◆ WORK TO COMPLETE
In the listing beneath this line, copy exactly the lines starting with the one containing "You are a computer-use" and going on through the one containing "Toggle line wrap".

◆ EXERCISE INPUTS
⁂
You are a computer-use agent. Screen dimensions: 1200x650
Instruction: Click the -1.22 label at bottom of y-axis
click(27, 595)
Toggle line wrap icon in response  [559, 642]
⁂
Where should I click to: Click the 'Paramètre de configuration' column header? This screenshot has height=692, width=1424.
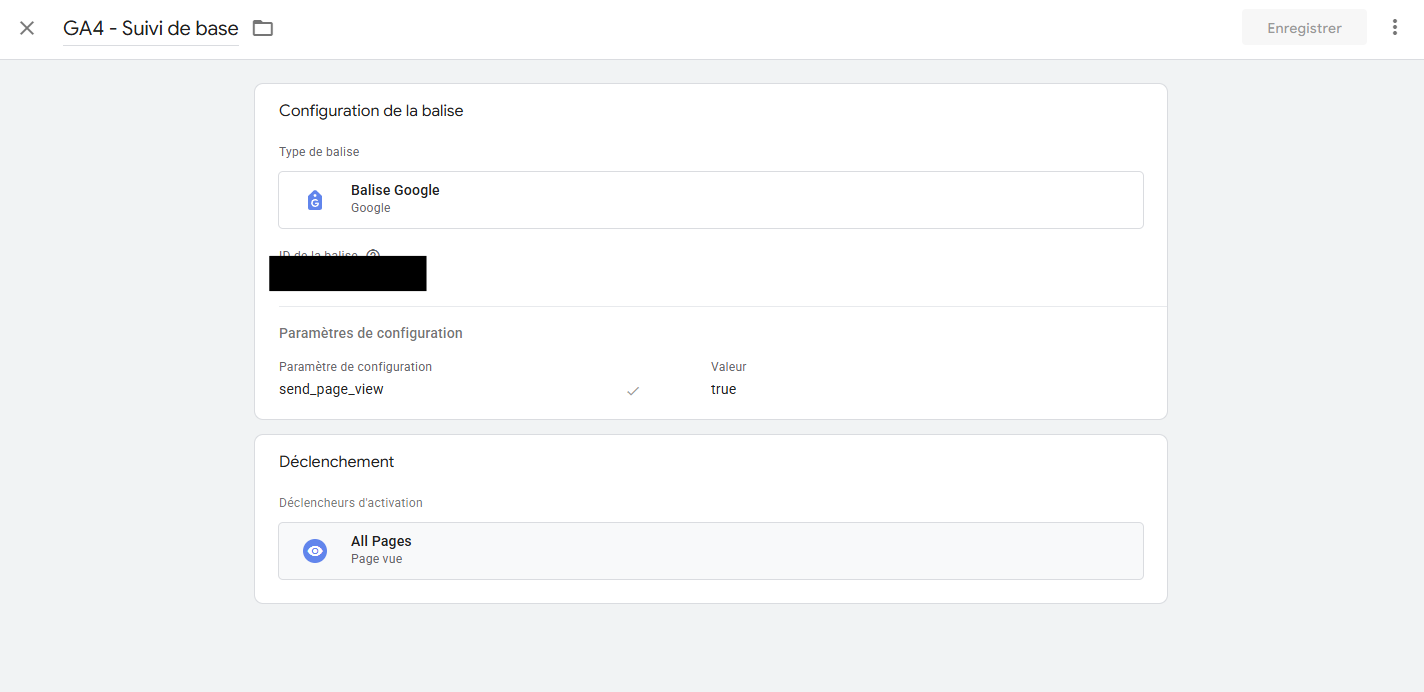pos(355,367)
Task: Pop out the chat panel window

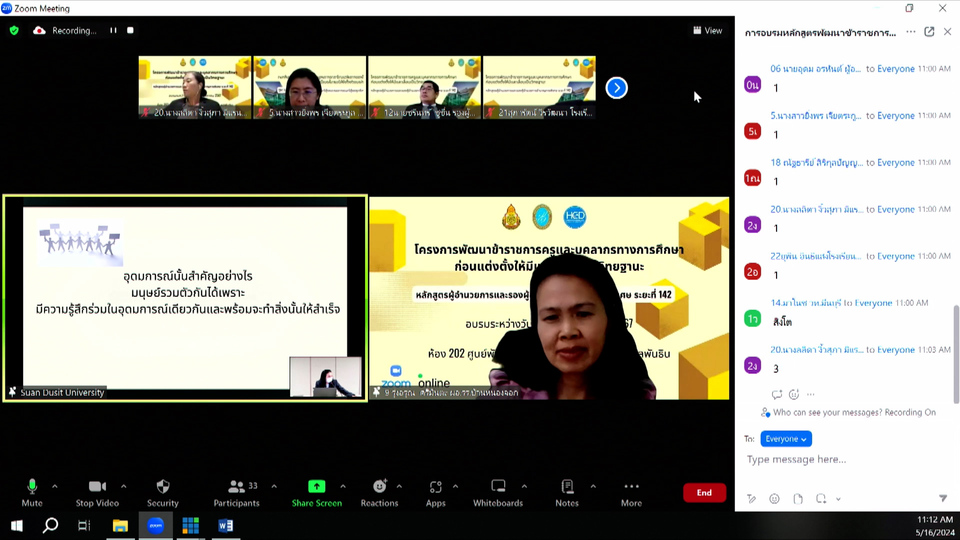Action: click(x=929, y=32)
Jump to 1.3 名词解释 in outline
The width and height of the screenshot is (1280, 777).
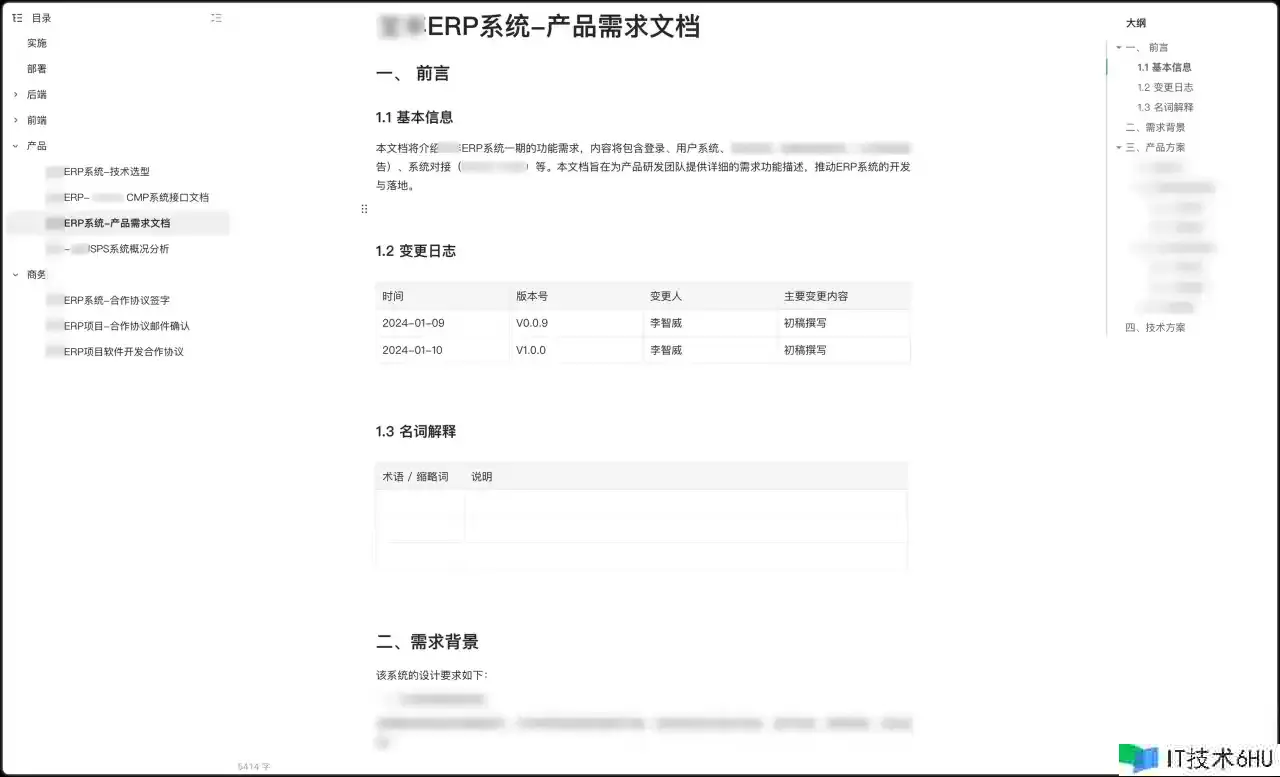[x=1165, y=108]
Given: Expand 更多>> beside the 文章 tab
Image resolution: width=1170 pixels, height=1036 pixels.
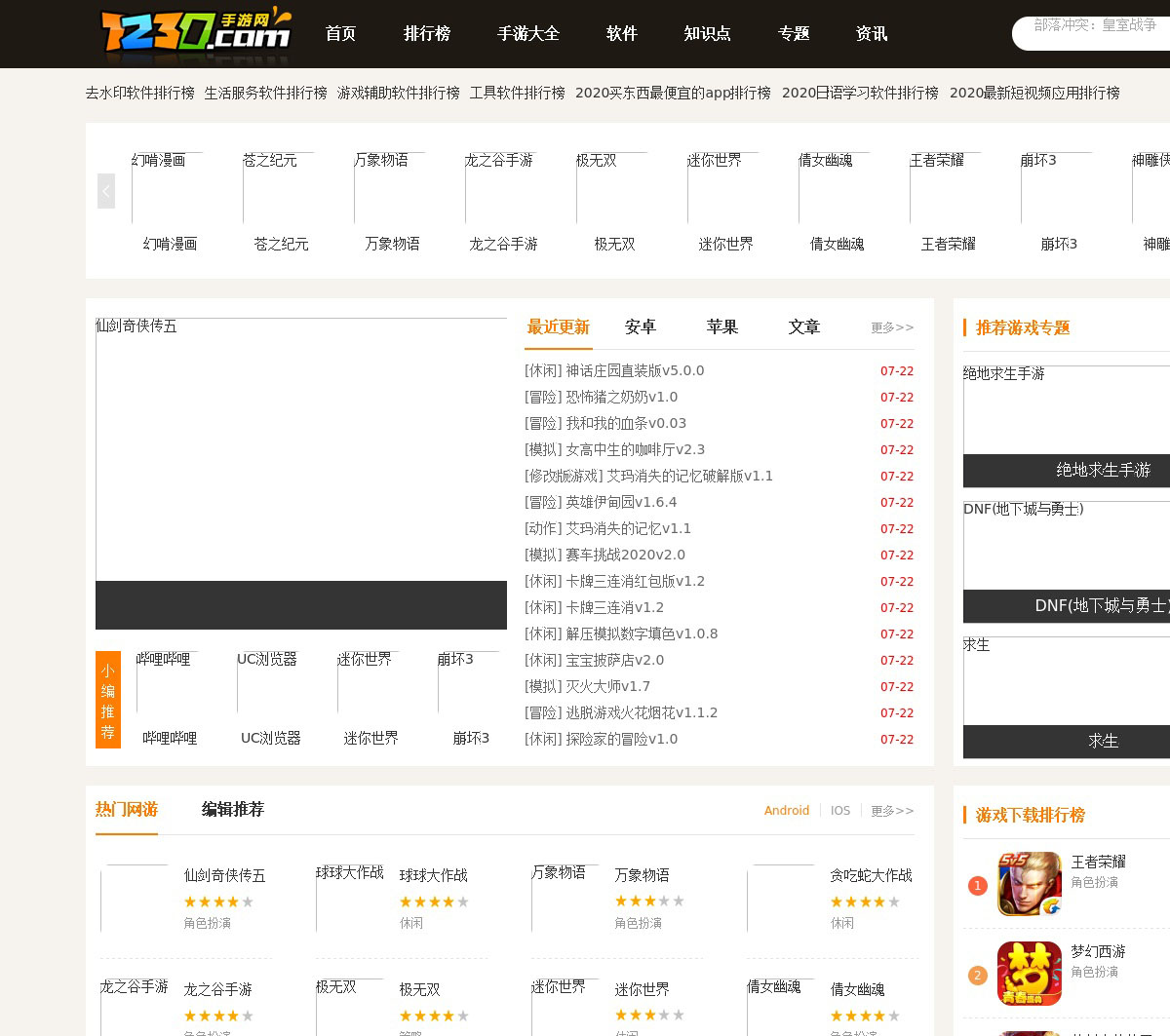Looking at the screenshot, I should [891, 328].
⁂
◆ FINISHED EXERCISE
You are a computer-use agent. Screen dimensions: 1200x650
Instruction: Click the -1.22 label at bottom of y-axis
click(27, 595)
Toggle line wrap icon in response  [559, 642]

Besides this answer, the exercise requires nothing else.